We remain comfortable with the overall allowance on our receivables portfolio, considering the continuing uncertainty around the pandemic and its economic impact. Revenue in our Travel and Membership segment, which includes Panorama as well as Travel + Leisure group starting in the first quarter of 2021, was $135 million in the fourth quarter compared to $181 million in the prior year.

Travel and Membership fourth quarter adjusted EBITDA was $49 million, down just 11% compared to $55 million in the prior year. Strong cost control and a sequential improvement in revenue per member trends helped margin improve to 36%, up from 30% in the prior year.
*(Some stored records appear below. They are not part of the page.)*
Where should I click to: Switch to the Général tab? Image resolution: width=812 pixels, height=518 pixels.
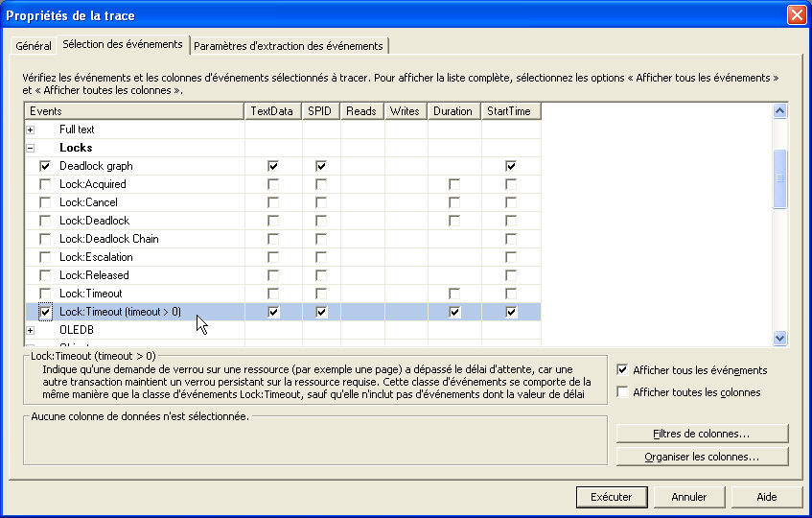pos(34,46)
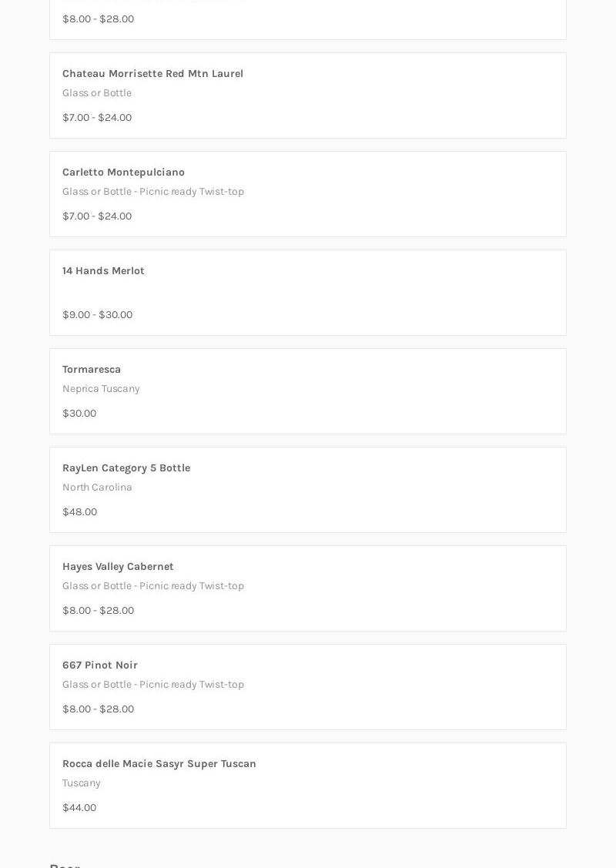616x868 pixels.
Task: Select the Carletto Montepulciano title
Action: [x=123, y=173]
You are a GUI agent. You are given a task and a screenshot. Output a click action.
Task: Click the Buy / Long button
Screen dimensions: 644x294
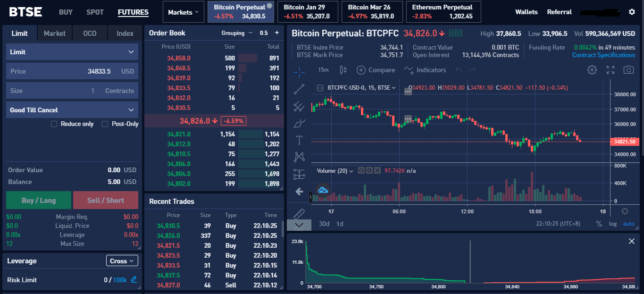(x=39, y=200)
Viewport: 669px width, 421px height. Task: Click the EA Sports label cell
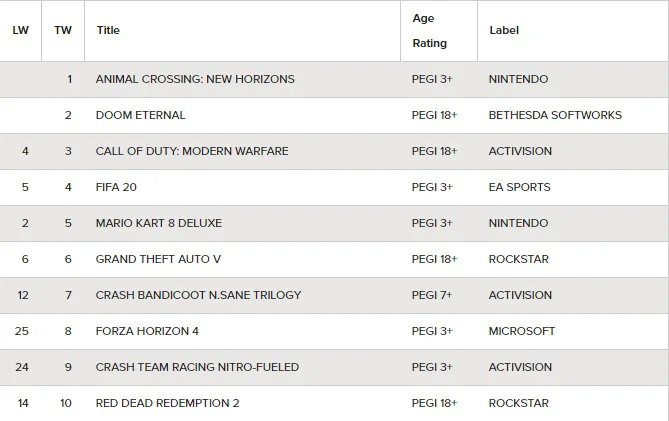pos(573,187)
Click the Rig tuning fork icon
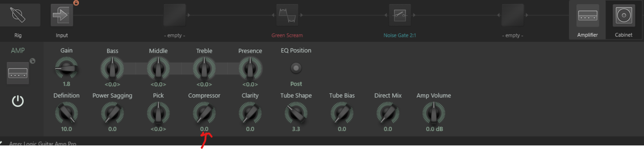Viewport: 644px width, 149px height. point(18,15)
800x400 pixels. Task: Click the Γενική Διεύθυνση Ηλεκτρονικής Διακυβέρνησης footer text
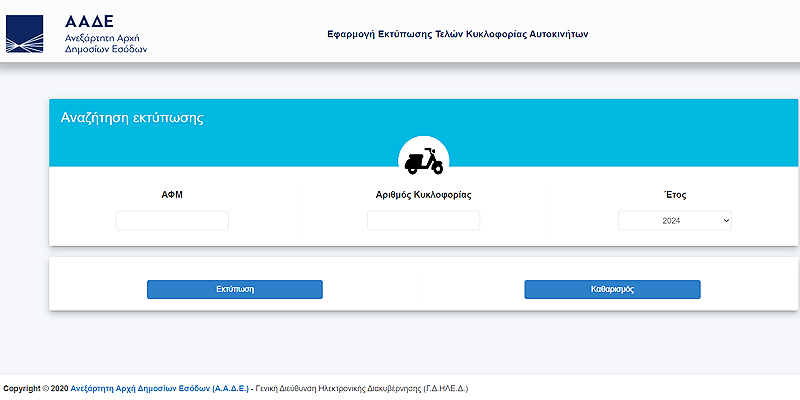tap(339, 387)
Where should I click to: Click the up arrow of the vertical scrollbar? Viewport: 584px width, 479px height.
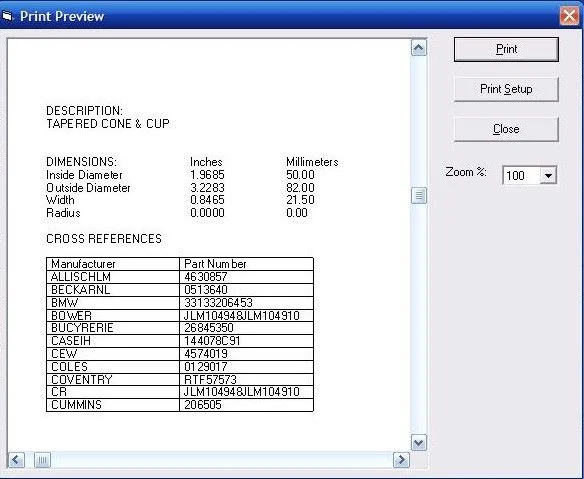419,48
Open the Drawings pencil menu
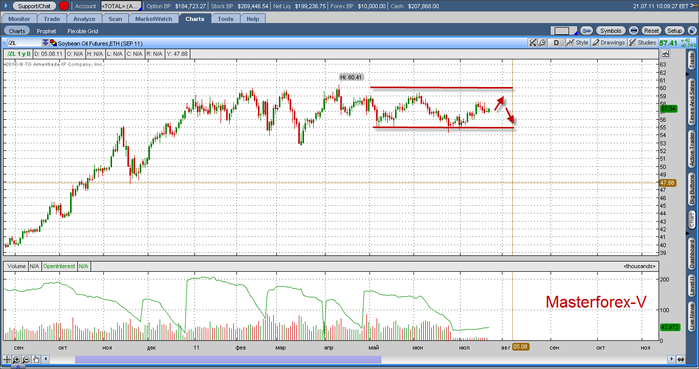699x369 pixels. [609, 43]
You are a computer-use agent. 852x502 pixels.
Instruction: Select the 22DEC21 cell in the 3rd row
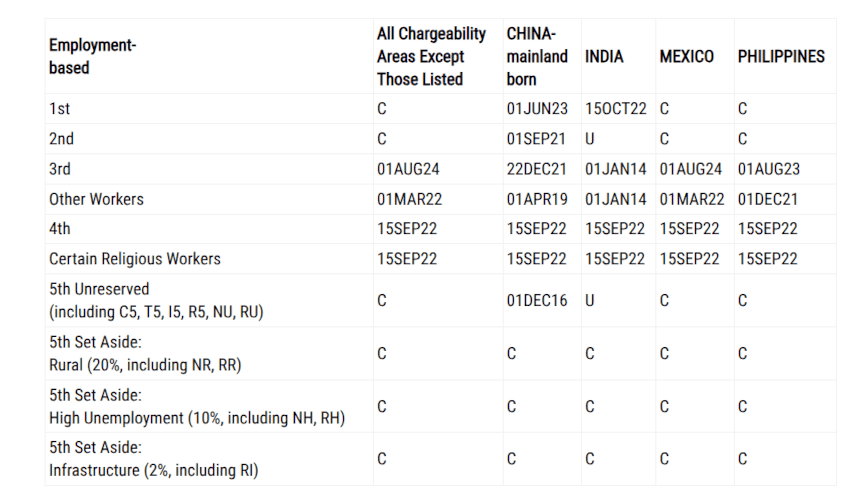536,169
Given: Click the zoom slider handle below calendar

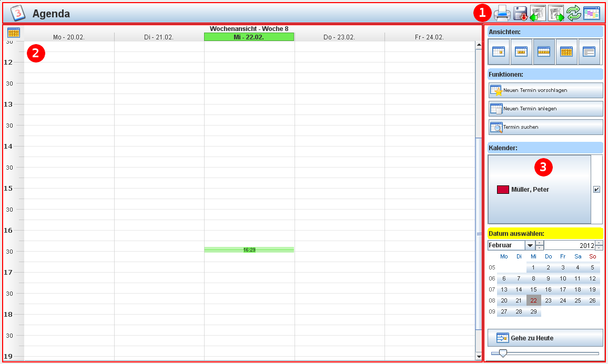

Average number of members in the segment decreased 6%, and we expect that trend to continue in 2021. Reduced VOI sales for the industry, particularly in new owner channels, are not generating enough new owners to offset the normal churn of members. We expect this decline to moderate in the back half of 2021.

As Travel and Membership continues to evolve beyond its traditional focus on the timeshare industry and into servicing the broader travel club market, the Exchange-focused KPIs we had previously been reporting will become less relevant to the overall business. As such, in 2021, we will disclose new transaction-based drivers.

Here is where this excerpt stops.